# Listed records

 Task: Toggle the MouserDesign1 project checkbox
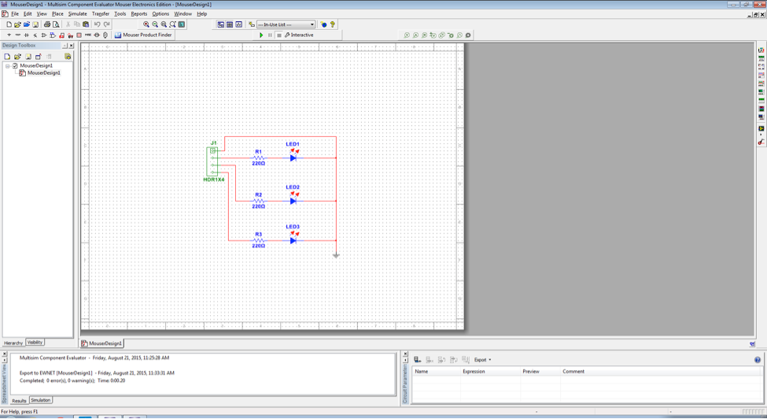coord(14,66)
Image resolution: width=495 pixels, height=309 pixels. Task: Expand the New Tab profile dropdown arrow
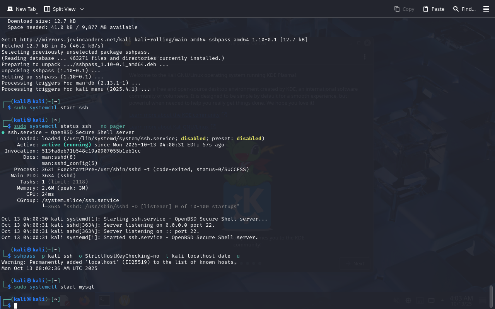[37, 13]
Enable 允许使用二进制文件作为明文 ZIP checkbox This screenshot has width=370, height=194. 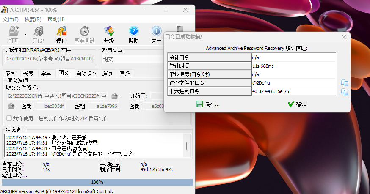9,118
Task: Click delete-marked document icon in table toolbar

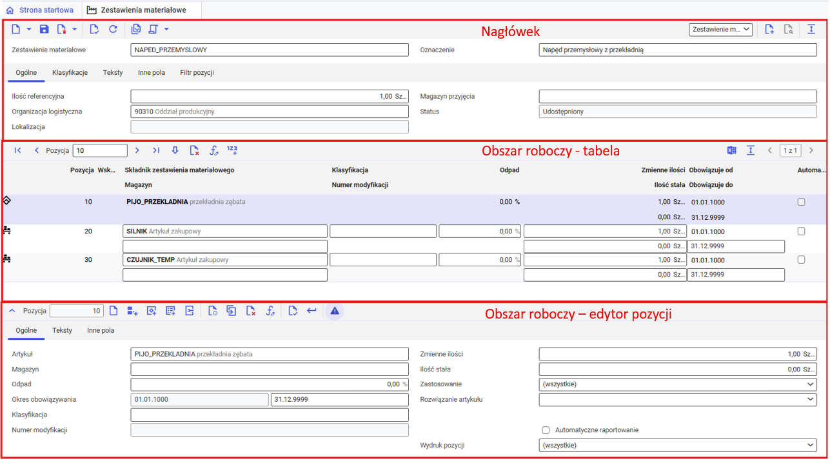Action: [194, 150]
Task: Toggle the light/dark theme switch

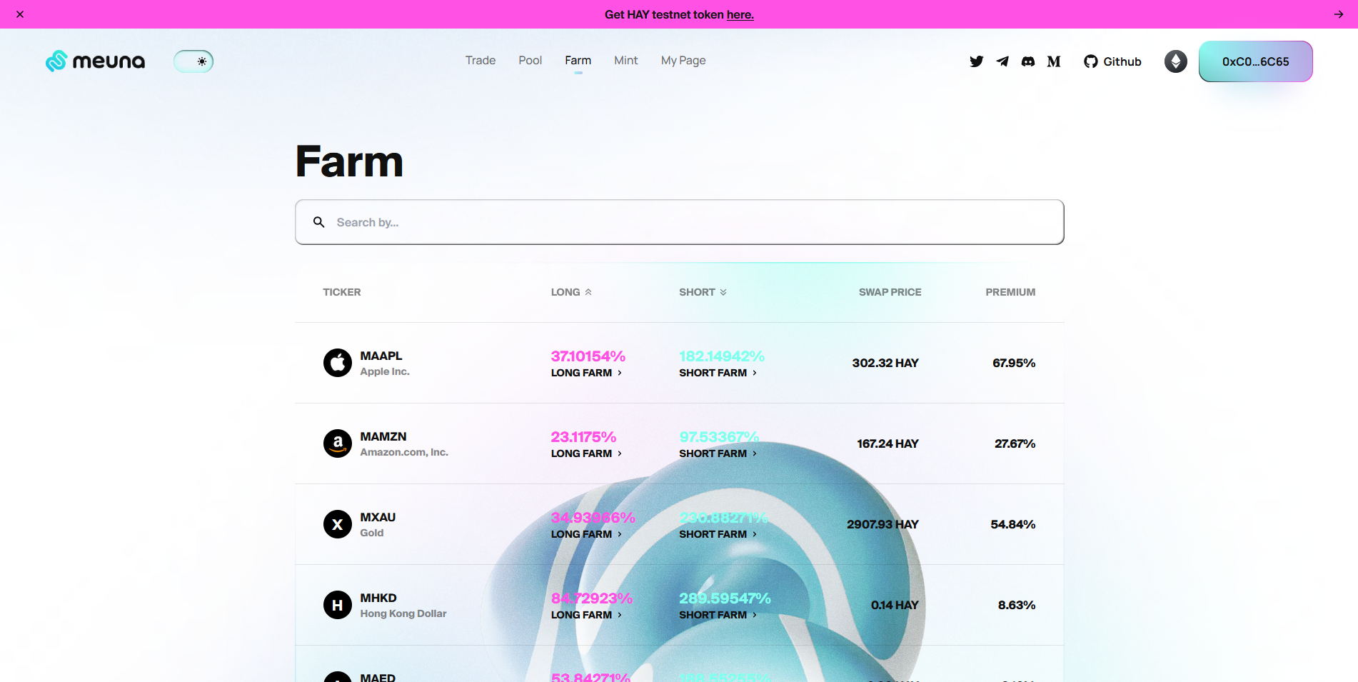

# Brief
Only the lines from the one containing "Task: Click delete-marked" through the final line of the records should be retyped, exactly, with every picture omitted.

# Response area
Task: Click delete-marked document icon in table toolbar

Action: [194, 150]
Task: Toggle the light/dark theme switch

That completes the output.